Piezoelectric coupling in energy-harvesting fluttering flexible plates : linear stability analysis and conversion efficiency

TL;DR

This study analyzes how piezoelectric materials can harvest energy from fluttering flexible plates in axial flow, using linear stability analysis to optimize conversion efficiency and understand the destabilization effects.

Contribution

It provides a fully-coupled linear model of fluid, solid, and electrical systems for energy harvesting, including stability analysis and efficiency optimization.

Findings

Piezoelectric coupling introduces damping and can destabilize negative energy waves.

Destabilized flutter modes maximize energy conversion efficiency.

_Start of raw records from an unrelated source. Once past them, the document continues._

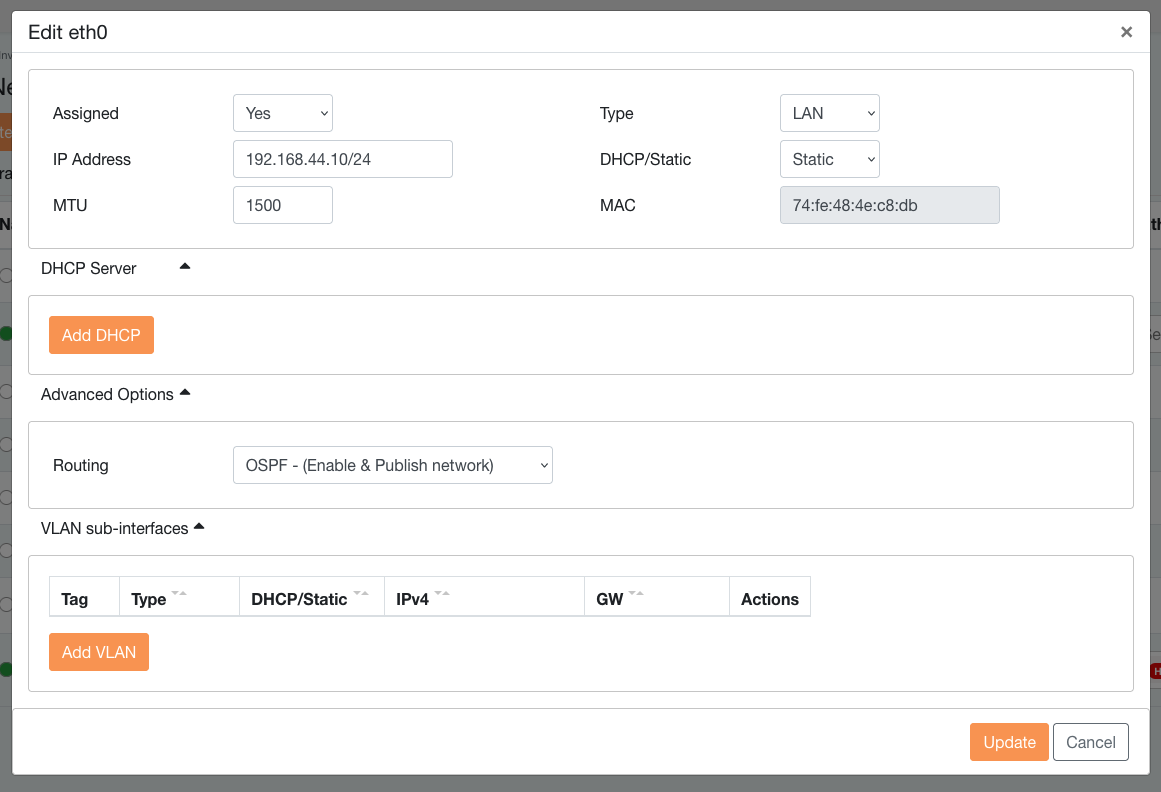Click the MTU input field

click(x=282, y=205)
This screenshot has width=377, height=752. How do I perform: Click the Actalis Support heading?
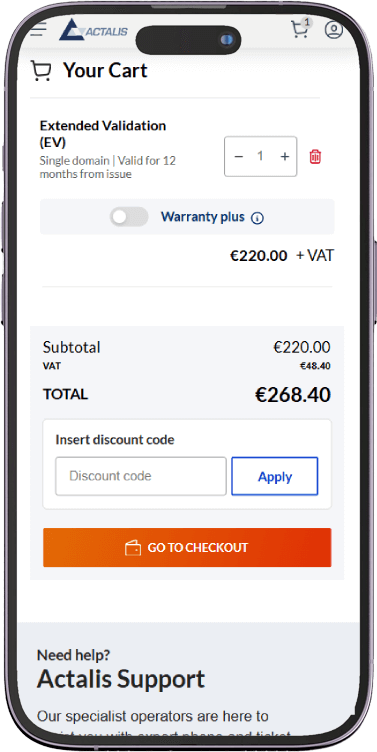pyautogui.click(x=121, y=679)
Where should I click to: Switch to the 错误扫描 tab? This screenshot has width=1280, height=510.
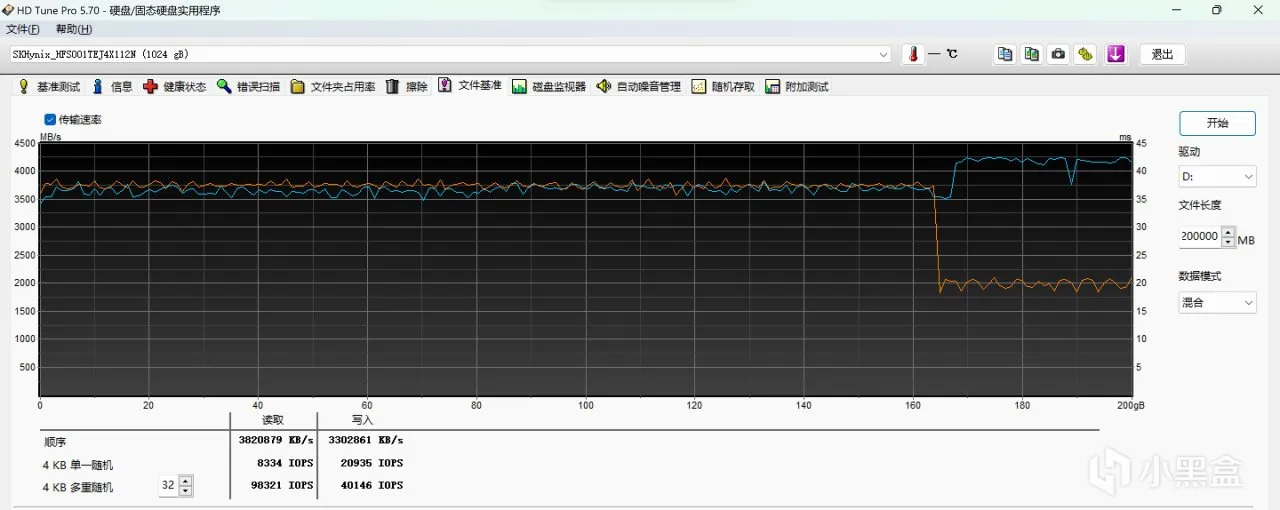[248, 87]
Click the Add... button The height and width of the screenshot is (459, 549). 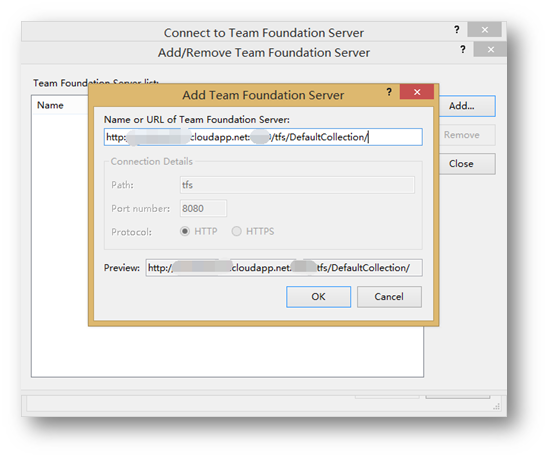pyautogui.click(x=467, y=106)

Global analysis confirms destabilization effects in finite-length plates.

Abstract

This paper investigates the energy harvested from the flutter of a plate in an axial flow by making use of piezoelectric materials. The equations for fully-coupled linear dynamics of the fluid-solid and electrical systems are derived. The continuous limit is then considered, when the characteristic length of the plate's deformations is large compared to the piezoelectric patches' length. The linear stability analysis of the coupled system is addressed from both a local and global point of view. Piezoelectric energy harvesting adds rigidity and damping on the motion of the flexible plate, and destabilization by dissipation is observed for negative energy waves propagating in the medium. This result is confirmed in the global analysis of fluttering modes of a finite-length plate. It is finally observed that waves or modes destabilized by piezoelectric coupling maximize the energy conversion efficiency.